The Washington Post recently wrote about an academic study that found many parents’ happiness dropped — instead of increased — after having a child.
“The effect was especially strong in mothers and fathers who are older than 30 and with higher education,” the newspaper said. “The consequence of the negative experiences was that many of the parents stopped having children after their first.”
The study followed more than 2,000 German parents for at least two years after the birth of their first child. Parents commented on the “continuous and intense nature of childrearing.”
Yes. Been there.
Parents also talked about sleep deprivation, depression and conflicts with their partner.
Yes. Been there.
It’s amazing anyone wants to be a parent when you look at the facts. Kids cost so much in so many quantifiable ways. But they can give you so much in return — in ways that are hard to measure.

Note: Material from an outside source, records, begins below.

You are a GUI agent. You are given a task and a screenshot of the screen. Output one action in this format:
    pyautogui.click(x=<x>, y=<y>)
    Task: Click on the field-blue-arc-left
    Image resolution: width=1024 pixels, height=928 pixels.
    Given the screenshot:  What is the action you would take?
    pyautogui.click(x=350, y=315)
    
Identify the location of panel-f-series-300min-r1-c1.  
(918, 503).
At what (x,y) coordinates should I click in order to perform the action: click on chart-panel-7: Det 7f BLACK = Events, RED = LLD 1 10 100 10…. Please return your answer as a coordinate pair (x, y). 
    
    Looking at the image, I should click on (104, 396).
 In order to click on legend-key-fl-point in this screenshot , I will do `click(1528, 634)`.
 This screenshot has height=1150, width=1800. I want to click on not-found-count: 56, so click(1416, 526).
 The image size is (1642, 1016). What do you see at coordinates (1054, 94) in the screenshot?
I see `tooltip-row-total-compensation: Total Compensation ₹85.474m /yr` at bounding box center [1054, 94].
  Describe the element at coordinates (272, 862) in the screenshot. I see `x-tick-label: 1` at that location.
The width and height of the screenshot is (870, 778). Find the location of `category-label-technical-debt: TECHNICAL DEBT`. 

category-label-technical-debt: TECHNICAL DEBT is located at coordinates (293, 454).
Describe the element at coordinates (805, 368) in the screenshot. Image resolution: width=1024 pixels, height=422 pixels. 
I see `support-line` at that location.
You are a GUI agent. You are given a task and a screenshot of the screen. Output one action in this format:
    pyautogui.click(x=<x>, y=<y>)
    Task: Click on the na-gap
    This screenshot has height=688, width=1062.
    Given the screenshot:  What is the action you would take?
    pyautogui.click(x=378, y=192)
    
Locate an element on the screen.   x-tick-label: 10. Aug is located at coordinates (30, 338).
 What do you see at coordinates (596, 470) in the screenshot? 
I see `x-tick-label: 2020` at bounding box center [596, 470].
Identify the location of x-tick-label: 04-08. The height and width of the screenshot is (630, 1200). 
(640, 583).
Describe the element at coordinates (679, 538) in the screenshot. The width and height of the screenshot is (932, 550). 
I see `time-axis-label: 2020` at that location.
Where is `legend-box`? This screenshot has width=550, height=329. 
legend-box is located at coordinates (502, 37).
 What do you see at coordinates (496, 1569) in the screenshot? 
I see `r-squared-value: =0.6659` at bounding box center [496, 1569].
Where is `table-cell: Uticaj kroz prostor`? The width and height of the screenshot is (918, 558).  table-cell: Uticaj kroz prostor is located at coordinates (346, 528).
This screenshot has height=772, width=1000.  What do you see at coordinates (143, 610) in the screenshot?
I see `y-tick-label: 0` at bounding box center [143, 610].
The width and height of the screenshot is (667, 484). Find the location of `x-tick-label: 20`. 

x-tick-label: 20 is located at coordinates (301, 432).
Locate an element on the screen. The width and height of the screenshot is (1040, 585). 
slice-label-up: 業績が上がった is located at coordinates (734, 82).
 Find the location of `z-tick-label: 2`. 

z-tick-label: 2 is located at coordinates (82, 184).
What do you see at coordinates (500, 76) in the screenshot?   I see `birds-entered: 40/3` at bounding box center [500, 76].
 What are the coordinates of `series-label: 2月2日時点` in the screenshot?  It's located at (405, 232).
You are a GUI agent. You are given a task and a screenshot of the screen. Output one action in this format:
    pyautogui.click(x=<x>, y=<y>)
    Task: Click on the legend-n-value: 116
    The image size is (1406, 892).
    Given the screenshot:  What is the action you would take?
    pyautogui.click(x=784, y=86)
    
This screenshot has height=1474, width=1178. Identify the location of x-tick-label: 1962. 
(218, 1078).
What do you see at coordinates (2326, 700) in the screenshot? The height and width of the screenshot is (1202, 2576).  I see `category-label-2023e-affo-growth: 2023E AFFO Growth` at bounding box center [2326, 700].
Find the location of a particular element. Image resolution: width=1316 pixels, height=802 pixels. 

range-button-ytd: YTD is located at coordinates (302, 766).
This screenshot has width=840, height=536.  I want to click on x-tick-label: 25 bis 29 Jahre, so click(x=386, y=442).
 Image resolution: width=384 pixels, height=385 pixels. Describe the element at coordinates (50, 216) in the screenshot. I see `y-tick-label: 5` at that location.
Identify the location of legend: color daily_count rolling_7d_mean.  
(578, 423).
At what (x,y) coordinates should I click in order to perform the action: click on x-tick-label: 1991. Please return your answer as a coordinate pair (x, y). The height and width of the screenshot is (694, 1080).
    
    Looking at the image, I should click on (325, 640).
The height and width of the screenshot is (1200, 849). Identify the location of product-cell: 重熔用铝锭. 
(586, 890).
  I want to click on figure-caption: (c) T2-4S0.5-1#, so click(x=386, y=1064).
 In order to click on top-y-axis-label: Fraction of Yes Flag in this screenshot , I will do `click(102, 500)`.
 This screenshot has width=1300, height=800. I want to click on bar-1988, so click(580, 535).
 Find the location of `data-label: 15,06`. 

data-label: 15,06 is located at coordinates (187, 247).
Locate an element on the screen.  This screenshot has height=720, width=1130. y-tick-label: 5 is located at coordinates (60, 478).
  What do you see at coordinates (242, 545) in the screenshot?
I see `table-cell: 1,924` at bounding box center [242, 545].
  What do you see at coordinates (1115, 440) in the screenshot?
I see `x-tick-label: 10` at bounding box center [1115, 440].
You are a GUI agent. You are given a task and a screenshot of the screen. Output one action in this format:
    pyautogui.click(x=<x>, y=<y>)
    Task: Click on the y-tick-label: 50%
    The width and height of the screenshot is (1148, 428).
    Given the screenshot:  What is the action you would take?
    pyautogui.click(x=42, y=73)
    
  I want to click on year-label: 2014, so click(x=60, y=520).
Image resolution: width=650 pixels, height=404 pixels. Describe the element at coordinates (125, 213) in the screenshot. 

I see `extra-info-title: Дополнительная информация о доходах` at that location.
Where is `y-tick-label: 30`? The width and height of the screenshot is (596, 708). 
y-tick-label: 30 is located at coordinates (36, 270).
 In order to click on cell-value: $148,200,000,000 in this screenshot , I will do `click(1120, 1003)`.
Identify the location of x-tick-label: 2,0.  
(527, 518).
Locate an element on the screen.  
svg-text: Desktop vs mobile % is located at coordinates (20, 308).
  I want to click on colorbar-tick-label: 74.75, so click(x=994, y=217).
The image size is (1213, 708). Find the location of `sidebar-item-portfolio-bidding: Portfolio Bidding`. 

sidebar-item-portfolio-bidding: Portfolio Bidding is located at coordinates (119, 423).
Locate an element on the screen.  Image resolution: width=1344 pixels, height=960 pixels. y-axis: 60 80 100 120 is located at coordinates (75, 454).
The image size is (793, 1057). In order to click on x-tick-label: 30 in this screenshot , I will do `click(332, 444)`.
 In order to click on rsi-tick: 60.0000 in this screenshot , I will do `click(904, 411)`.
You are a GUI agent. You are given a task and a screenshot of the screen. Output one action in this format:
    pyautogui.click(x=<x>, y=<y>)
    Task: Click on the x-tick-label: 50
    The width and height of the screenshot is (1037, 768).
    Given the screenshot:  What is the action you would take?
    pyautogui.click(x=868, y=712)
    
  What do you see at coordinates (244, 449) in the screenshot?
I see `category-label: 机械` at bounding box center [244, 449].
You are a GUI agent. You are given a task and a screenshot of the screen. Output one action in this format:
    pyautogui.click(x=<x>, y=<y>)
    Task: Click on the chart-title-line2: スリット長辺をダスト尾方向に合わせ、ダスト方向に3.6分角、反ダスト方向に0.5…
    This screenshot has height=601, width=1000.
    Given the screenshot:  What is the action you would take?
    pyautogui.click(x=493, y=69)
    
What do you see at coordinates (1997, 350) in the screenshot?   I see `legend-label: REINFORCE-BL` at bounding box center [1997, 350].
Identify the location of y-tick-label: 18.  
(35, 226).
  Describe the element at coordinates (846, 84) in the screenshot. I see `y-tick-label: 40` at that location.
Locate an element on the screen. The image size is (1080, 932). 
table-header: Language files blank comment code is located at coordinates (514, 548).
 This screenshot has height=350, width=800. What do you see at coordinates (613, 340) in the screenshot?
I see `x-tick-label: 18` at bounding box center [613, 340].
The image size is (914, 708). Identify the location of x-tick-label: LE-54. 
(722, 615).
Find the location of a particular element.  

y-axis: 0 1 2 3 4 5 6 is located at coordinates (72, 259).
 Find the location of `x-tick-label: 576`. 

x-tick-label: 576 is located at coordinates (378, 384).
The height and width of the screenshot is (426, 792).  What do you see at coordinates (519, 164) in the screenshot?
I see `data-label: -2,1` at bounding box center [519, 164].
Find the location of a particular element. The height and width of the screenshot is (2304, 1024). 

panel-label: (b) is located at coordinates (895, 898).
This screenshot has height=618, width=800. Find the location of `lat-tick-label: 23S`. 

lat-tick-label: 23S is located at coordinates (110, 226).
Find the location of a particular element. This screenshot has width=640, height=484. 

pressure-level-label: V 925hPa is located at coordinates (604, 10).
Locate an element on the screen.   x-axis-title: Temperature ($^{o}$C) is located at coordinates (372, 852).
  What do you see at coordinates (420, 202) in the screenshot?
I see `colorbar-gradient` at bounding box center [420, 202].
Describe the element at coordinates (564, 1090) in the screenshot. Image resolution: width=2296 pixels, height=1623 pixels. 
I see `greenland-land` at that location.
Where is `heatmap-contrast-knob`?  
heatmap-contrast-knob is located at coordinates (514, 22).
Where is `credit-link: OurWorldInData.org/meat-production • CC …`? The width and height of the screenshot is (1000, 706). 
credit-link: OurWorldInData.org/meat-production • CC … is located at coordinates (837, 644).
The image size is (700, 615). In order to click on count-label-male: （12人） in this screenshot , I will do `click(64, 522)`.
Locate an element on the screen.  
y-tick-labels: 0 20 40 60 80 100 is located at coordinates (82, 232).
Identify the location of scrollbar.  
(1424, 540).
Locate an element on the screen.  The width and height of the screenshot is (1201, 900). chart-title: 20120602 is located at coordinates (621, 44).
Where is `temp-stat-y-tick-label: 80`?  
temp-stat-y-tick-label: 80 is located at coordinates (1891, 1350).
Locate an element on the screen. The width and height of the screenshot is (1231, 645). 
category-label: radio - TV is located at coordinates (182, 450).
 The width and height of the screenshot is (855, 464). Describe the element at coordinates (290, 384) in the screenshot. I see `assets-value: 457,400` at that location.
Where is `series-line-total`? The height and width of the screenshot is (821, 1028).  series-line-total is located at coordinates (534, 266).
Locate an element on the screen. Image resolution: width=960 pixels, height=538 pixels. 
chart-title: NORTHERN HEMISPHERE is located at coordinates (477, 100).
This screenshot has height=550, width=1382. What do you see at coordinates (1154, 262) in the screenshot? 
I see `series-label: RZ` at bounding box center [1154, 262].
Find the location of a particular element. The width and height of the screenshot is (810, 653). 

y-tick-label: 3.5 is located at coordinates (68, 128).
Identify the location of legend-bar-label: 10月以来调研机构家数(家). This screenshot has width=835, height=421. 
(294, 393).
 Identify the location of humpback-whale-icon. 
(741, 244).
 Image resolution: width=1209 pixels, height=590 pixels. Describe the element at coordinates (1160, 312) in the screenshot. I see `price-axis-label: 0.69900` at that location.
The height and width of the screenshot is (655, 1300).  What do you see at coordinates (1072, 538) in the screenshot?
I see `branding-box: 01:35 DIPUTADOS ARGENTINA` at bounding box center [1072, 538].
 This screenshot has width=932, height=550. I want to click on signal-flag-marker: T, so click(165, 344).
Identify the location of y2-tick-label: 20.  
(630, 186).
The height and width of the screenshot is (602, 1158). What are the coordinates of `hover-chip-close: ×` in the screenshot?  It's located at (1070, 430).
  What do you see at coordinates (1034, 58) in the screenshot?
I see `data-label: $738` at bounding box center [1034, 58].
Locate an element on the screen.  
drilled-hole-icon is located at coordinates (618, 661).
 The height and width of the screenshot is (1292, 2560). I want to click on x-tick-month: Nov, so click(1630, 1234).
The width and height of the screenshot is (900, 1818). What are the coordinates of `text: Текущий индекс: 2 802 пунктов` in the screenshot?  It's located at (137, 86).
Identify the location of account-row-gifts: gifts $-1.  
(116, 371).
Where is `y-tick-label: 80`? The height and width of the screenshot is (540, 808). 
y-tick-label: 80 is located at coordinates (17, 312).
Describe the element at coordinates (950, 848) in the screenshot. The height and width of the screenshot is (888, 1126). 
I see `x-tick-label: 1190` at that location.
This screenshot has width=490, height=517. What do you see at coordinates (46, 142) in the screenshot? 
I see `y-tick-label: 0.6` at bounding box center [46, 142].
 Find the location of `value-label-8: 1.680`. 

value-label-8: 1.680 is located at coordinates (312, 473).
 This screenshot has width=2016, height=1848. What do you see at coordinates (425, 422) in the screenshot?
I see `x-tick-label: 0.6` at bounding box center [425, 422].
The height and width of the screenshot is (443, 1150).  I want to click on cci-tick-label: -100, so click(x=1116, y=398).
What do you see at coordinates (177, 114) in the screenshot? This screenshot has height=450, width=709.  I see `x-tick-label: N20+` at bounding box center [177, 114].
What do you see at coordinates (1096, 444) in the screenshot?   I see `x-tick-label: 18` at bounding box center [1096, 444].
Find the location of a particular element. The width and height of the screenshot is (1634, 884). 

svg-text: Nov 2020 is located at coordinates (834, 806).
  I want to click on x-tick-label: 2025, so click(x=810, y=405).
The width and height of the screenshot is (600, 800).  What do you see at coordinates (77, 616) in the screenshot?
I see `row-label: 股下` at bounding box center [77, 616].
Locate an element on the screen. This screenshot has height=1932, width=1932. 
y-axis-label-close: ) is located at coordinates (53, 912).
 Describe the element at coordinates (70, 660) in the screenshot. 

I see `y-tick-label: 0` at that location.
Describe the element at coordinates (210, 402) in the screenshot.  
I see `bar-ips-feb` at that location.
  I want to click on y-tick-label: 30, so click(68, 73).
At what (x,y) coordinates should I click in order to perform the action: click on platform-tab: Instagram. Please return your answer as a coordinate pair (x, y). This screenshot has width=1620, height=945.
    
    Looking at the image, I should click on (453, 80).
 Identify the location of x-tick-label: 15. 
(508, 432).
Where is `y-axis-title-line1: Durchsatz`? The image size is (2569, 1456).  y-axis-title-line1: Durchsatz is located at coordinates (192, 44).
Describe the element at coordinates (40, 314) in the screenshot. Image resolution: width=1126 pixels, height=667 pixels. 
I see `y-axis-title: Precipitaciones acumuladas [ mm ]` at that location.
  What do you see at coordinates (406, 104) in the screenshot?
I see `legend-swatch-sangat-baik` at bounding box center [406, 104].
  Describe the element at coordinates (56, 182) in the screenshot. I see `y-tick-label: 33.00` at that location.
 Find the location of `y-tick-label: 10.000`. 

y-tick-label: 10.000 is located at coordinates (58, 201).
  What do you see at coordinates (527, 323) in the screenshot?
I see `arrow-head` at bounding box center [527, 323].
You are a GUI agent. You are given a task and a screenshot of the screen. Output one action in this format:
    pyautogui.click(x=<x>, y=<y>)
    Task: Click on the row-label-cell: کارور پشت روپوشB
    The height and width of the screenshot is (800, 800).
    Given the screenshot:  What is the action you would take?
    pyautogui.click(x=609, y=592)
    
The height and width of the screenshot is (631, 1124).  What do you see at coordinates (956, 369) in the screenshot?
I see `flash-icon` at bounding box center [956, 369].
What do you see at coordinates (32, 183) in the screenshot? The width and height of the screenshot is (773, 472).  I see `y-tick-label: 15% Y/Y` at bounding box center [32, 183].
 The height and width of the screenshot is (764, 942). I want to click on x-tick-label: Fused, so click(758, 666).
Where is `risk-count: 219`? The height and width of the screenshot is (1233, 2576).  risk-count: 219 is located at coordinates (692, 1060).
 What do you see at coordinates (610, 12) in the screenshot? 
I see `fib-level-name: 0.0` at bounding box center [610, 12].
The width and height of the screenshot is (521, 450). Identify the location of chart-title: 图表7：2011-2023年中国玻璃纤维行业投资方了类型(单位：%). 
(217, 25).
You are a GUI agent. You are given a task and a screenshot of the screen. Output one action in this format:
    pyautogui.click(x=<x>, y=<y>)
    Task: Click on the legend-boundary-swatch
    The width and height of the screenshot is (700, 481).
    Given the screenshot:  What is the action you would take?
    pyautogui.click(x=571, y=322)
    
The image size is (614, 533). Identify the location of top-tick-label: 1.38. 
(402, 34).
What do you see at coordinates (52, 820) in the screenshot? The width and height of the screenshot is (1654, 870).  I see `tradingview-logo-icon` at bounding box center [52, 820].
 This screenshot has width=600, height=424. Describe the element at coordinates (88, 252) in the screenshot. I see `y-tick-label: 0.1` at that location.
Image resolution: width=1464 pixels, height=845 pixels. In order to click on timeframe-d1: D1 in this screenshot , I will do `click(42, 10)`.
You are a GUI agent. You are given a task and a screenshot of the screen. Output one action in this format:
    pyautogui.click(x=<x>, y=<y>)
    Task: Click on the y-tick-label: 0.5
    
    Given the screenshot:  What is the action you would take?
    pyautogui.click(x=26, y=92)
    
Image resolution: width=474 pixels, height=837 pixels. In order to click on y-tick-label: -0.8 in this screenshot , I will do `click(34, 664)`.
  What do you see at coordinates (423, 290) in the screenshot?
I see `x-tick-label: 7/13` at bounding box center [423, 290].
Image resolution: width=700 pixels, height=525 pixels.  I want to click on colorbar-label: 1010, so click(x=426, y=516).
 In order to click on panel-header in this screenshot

How do you measure the joy of hearing a baby’s first words or seeing her first steps? Throughout a child’s life, countless milestones occur that provide immense joy to parent and child. Birthday parties. Family vacations. Christmas. Graduation.
Happy moments, of course, are offset by sometimes bitter conflicts and vexing communication problems. But raising a child adds depth and texture to your life. As a parent, you change and grow with each year of your child’s development.
Still … parenting isn’t for everyone. Nor should it be. I respect couples who decide that parenting — with all its disruptions — isn’t for them. I have a problem with couples who wanted kids and then resent them. I suspect more people than we think fall into the latter group.
There’s even a Facebook page for people who regret having kids.
“This page is here to let all the mothers and fathers know that regretting having a child(ren) is normal and shouldn’t be taboo,” it says. “We are here for you.”
Someone posted an online greeting card, intended to be humorous I suppose, that says, “Dogs are furry children that will never ask for money, a car or a phone. And they are always glad to see you.”
A mom complains
A mother wrote this anonymous comment on the Facebook page:
I am a 27-year-old woman who regrets having kids … I now have an almost 2-year-old who is still waking up several times at night, is very needy in general, and I hate it. I’m an only child and an introvert, and I NEED my alone time, which I never get. My husband works crazy long hours and I have no other help. It’s very stressful … But the worst part in all this is, I’m pregnant again!
Sadness. That’s all I have. Advice for this overwhelmed mom? I have none. Judgment of her? I have none.
I wish everyone who had children loved them dearly and could say, without hesitation, that the good outweighs the bad. Unfortunately, this is not the case.
If you’re considering being a parent, count the cost. If you’re already a parent, try to dwell on the positives more than the negatives.